Data records:

<<<<

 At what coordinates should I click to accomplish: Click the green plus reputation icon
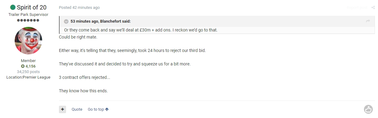[23, 66]
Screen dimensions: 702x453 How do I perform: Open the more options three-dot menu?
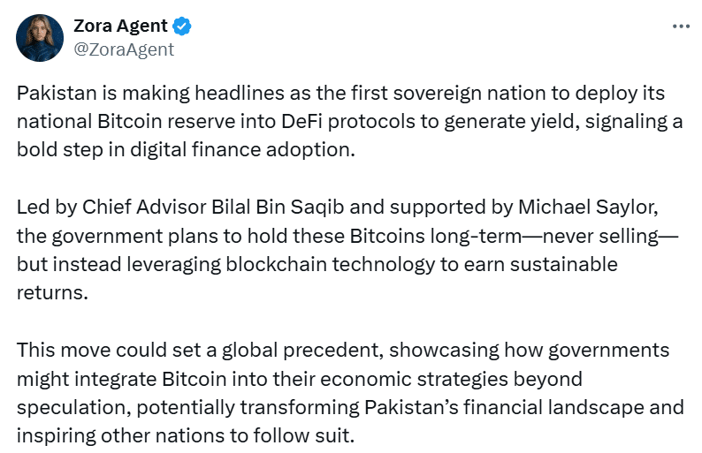[x=680, y=26]
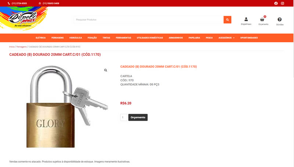Follow the Ferragens breadcrumb link
This screenshot has height=167, width=294.
[22, 47]
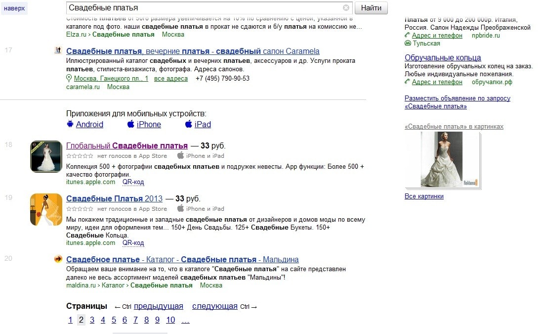Expand все адреса for Caramela salon
Screen dimensions: 544x334
171,79
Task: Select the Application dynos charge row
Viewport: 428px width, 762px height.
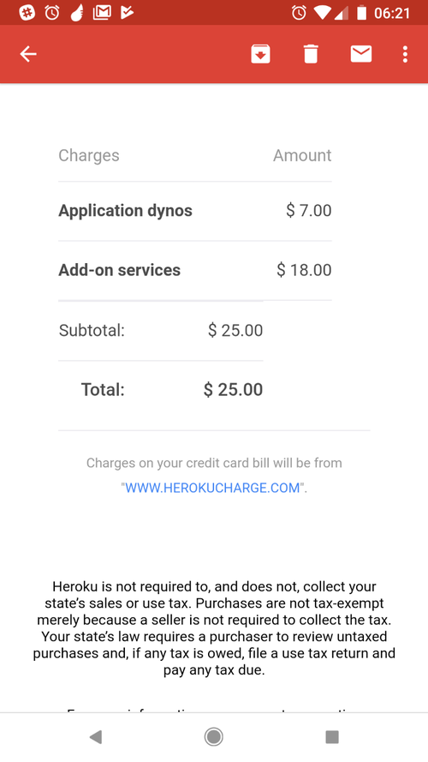Action: (x=195, y=211)
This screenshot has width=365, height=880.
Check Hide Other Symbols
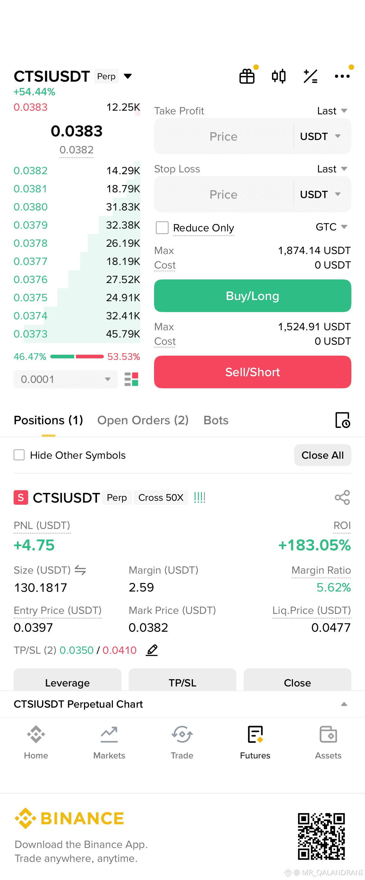19,455
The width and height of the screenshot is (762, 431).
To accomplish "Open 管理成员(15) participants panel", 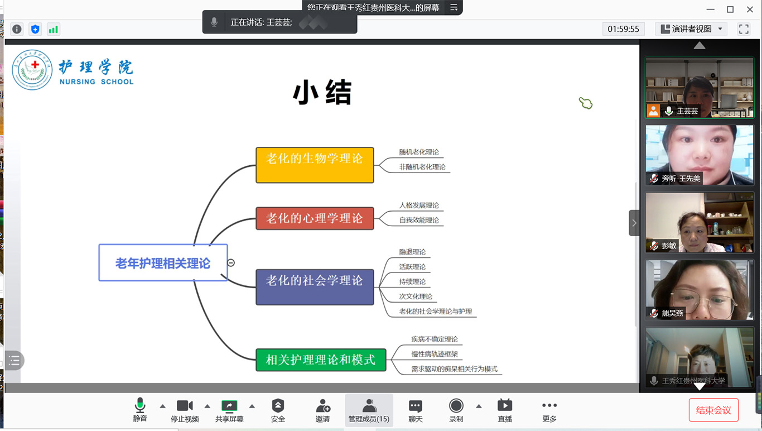I will (369, 410).
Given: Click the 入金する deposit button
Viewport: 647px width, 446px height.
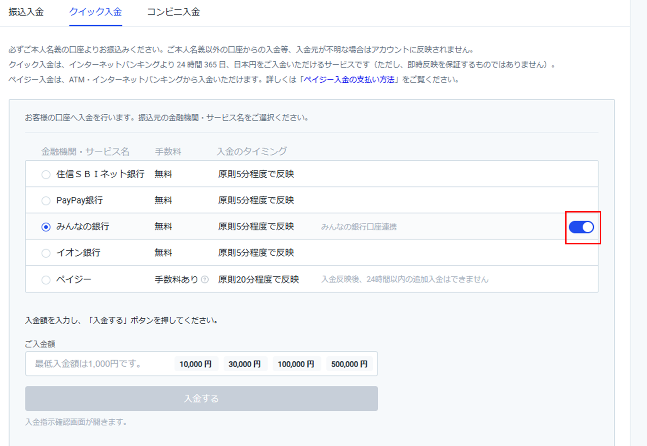Looking at the screenshot, I should pos(201,399).
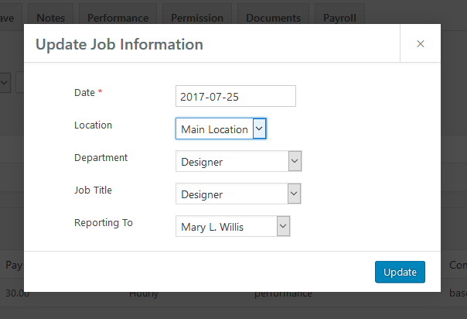This screenshot has height=319, width=467.
Task: Open the Department dropdown showing Designer
Action: [239, 161]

>>>>

Directions for this task:
Change "deposit button" to "deposit icon" in the lines from the one containing "Given: Click the 入金する deposit button" through the end of the records, leaving all else as it is. Reproduce only those lines, without the pictures.

Reply to the exercise:
Given: Click the 入金する deposit icon
Viewport: 647px width, 446px height.
Looking at the screenshot, I should pos(201,399).
This screenshot has height=319, width=467.
Task: Open the Department dropdown showing Designer
Action: [239, 161]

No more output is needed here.